Por: Héctor Gurvit (Com. del boletín del Llamamiento)
Nos encontramos por última vez en la pizzería de Callao y Corrientes. Gaspar apareció como un suspiro, apurado. Los pasos cortitos y esos mechones que le caían para uno y otro lado.
Vestía una camisa blanca con el cuello corroído y un pullover lleno de pelotitas. Se sentó frente a mí en una mesa que no estaba cerca de la ventana. Tomábamos esas precauciones para evitar exponernos y nos poníamos esos sobrenombres que no eran más útiles que sentarnos lejos de la calle. Si nos chupaban no nos iban a preguntar. Ya sabían.
Me miró con cara de susto y me dijo que la teníamos que hacer breve, porque no se sentía seguro. Sus ojos iban de uno a otro lado como si alguien lo estuviera vigilando, como si el peligro estuviera ahí, en la pizzería. “Estamos mal, compañero. La cosa se complica”.
Yo no dije nada. Preferí esperar. Ni siquiera preguntar qué es lo que estaba mal. No había mucho para decir. Era cierto, las cosas estaban empeorando. Sabíamos que Pocho no aparecía y que la Tana andaba de casa en casa tratando de buscar un lugar seguro. Le pregunté por ella, no dijo nada.

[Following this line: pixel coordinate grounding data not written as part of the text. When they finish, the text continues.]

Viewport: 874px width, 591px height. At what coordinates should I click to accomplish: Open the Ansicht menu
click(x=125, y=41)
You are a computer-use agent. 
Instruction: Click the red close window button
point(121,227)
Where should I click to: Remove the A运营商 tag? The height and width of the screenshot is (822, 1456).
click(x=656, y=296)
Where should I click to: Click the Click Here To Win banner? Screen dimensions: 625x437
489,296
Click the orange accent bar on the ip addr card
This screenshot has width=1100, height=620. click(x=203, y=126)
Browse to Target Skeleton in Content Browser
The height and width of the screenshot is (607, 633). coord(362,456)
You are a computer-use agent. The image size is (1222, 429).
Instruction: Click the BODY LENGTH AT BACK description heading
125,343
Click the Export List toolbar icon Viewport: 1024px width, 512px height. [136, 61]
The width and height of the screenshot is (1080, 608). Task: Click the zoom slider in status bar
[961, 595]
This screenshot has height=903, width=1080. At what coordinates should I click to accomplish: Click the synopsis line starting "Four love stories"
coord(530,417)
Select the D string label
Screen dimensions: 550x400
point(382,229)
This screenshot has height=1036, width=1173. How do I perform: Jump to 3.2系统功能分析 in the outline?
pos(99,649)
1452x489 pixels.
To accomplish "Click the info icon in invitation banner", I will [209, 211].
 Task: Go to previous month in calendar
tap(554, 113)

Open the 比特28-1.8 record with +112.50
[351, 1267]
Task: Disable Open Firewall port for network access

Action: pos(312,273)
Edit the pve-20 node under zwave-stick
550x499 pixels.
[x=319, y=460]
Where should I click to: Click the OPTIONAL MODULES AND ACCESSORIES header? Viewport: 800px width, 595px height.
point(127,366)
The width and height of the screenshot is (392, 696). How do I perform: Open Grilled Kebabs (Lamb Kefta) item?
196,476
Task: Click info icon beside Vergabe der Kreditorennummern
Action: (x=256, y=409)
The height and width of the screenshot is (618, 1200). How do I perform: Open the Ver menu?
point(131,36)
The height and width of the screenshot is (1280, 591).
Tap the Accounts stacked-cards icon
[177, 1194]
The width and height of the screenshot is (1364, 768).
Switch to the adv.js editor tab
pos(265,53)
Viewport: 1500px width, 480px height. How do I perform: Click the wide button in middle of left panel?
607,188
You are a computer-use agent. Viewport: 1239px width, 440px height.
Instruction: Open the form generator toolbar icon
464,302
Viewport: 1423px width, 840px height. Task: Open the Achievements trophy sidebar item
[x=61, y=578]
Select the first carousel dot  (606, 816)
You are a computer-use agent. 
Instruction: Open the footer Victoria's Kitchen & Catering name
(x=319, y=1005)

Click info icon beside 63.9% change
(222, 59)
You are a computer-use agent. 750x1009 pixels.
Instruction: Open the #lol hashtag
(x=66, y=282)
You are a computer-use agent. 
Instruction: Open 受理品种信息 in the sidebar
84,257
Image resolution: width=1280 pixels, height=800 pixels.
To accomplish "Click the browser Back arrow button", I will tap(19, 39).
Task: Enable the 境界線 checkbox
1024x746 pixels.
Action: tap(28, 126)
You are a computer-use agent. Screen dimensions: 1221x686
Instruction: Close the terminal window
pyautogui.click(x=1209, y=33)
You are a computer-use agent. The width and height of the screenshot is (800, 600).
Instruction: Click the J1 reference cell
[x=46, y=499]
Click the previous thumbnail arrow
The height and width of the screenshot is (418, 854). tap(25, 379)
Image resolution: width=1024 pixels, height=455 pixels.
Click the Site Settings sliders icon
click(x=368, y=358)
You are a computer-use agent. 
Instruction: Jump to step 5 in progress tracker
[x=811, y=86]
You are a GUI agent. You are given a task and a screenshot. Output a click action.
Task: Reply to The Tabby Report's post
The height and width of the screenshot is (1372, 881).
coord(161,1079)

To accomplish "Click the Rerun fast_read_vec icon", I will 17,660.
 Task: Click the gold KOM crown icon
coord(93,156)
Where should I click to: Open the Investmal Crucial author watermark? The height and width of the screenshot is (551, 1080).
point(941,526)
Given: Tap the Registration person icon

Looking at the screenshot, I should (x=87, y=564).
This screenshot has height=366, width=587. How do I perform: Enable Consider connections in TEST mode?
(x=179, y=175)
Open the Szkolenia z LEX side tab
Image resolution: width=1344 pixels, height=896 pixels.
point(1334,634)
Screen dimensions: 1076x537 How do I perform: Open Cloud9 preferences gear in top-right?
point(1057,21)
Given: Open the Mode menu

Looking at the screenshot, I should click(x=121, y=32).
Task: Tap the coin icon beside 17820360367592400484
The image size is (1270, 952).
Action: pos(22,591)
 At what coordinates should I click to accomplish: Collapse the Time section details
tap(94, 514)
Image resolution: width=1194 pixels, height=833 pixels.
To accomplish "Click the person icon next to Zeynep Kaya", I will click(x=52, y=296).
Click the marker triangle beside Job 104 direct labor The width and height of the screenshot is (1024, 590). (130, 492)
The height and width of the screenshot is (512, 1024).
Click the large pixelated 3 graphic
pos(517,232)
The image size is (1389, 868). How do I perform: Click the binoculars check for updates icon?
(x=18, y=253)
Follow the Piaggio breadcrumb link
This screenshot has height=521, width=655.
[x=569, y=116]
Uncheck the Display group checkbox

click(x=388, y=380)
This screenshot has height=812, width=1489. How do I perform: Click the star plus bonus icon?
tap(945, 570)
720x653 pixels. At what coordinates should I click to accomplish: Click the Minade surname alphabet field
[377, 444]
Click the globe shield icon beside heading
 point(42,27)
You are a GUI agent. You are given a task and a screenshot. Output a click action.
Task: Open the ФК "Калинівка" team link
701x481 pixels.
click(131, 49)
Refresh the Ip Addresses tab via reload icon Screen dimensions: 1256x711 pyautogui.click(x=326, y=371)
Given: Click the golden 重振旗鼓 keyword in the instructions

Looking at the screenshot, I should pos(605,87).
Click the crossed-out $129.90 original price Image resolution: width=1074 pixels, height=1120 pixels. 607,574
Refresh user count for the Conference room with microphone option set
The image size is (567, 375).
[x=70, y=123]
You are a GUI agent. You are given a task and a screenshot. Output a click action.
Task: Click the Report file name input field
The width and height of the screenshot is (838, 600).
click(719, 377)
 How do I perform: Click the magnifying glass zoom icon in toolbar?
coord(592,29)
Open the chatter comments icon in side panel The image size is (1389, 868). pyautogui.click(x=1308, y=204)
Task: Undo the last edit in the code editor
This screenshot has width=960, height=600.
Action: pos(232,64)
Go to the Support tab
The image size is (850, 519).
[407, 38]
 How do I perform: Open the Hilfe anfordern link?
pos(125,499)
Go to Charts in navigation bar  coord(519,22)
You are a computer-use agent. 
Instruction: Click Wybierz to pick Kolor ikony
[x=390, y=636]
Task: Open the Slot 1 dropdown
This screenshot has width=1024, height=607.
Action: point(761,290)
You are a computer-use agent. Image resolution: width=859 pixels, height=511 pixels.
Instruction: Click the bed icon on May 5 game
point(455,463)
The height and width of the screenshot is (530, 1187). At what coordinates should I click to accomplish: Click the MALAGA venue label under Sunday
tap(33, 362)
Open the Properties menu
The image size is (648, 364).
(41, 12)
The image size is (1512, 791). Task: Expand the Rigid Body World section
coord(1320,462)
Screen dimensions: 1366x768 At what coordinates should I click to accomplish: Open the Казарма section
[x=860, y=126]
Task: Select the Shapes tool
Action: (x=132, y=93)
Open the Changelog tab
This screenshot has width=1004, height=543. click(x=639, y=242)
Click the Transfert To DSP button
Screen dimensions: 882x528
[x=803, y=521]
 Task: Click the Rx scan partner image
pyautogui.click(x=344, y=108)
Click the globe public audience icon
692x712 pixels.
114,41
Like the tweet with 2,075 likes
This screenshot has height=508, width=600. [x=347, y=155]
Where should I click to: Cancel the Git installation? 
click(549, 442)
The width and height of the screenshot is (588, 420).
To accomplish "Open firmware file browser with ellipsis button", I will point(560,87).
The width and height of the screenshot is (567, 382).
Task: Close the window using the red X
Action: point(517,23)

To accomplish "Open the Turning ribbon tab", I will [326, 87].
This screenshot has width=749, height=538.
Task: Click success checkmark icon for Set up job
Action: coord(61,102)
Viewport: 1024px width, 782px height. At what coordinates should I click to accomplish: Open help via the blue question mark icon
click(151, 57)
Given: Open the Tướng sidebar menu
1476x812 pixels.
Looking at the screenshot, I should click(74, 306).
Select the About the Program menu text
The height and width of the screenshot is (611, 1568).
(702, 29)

Gaspar afirmaba que todavía se podía ganar. Que había posibilidades, que no es lo que parece.
Seguía hablando. Yo escuchaba, vagamente. No podía concentrarme, seguirle sus argumentaciones, no podía. Todo estaba mal, pero él era todo entusiasmo. Así como me dijo que “la cosa se complica” insistía en hablar de los logros, de que ya van a cambiar las cosas, que en cualquier momento volvíamos.
Mientras él hablaba yo pensaba en la Tana, en sus ojos, en sus piernas. En ese tiempo que se nos estaba escurriendo, en la última noche en aquel hotel de Constitución.
Cuando terminó de hablar, quedamos en la próxima cita. Nos íbamos a encontrar en Avellaneda, en el Petit, el lunes siguiente. El horario era estricto, si nos demorábamos más de diez minutos teníamos que levantarla y esperar.
Me dediqué a leer los diarios. En los titulares parecía que en el país no pasaba nada. Todos se fotografiaban con una sonrisa plena, victoriosa. Había muchos bigotes. El país, se decía, entraba en la normalidad.
Mi única obsesión era encontrar a la Tana, porque necesitaba verla. Me fui a la casa de los padres y me quedé enfrente, esperando, para ver si aparecía.
Lo hice durante tres días seguidos. El tercero la vi. Cinco horas estuve parado ahí, angustiado. Se me ocurría definir mi estado de ánimo con esas frases trilladas que encierran siempre una cierta cuota de verdad: “con el corazón en la boca”, “cagado hasta las patas”.
Cuando ya estaba por desistir la veo venir; no estaba sola. Venía con dos tipos que la acompañaban. Caminaba dura, mirando para uno y otro lado, y eso me desconcertó. Quiénes eran esos tipos que eran así, como nosotros, pero extraños. Yo me daba cuenta de que no eran de los nuestros, nada parecía distinto, pero había algo, que me decía que eso no era normal.
Había ido a buscarla porque no tenía otro lugar a dónde ir. Siempre pensé que era bastante inútil lo que estaba haciendo. Sin embargo, ella aparece, acompañada. Descuidando todo tipo de seguridad me hice notar. Simplemente me aseguré de que me viera, que me reconociera y yo sé que me vio, pero en ese preciso momento miró para otro lado, me ignoró, entró a su casa con los dos desconocidos y yo no supe qué hacer. Me estaba protegiendo y tuve miedo.
La Tana era Marita. Teníamos un respeto casi religioso por ella. Nada de lo que se proponía le era difícil. Y estaba conmigo y eso era mágico.
Eran dos, podía haber hecho algo. Entrar, enfrentarlos, salvarla. Algo que me redima. Acaso ¿no éramos héroes?
Me fui. Preferí caminar por Mitre, unas ocho cuadras, y tomarme el colectivo hacia Constitución. Mientras tanto, trataba de entender. Me había comportado como un cobarde, que esa decisión de irme terminaría pesándome para toda la vida.
Al lunes siguiente, cuando fui al Petit, Gaspar no estaba. Esperé los diez minutos reglamentarios y me fui. Nunca más visité la casa de la Tana. Mucho tiempo después supe. Nunca más volví a verlos, ni a él ni a ella. Aquello fue como una bisagra, esa tristeza que llevo adentro, que como hormigas en el vientre horadan, esperando el momento de la redención.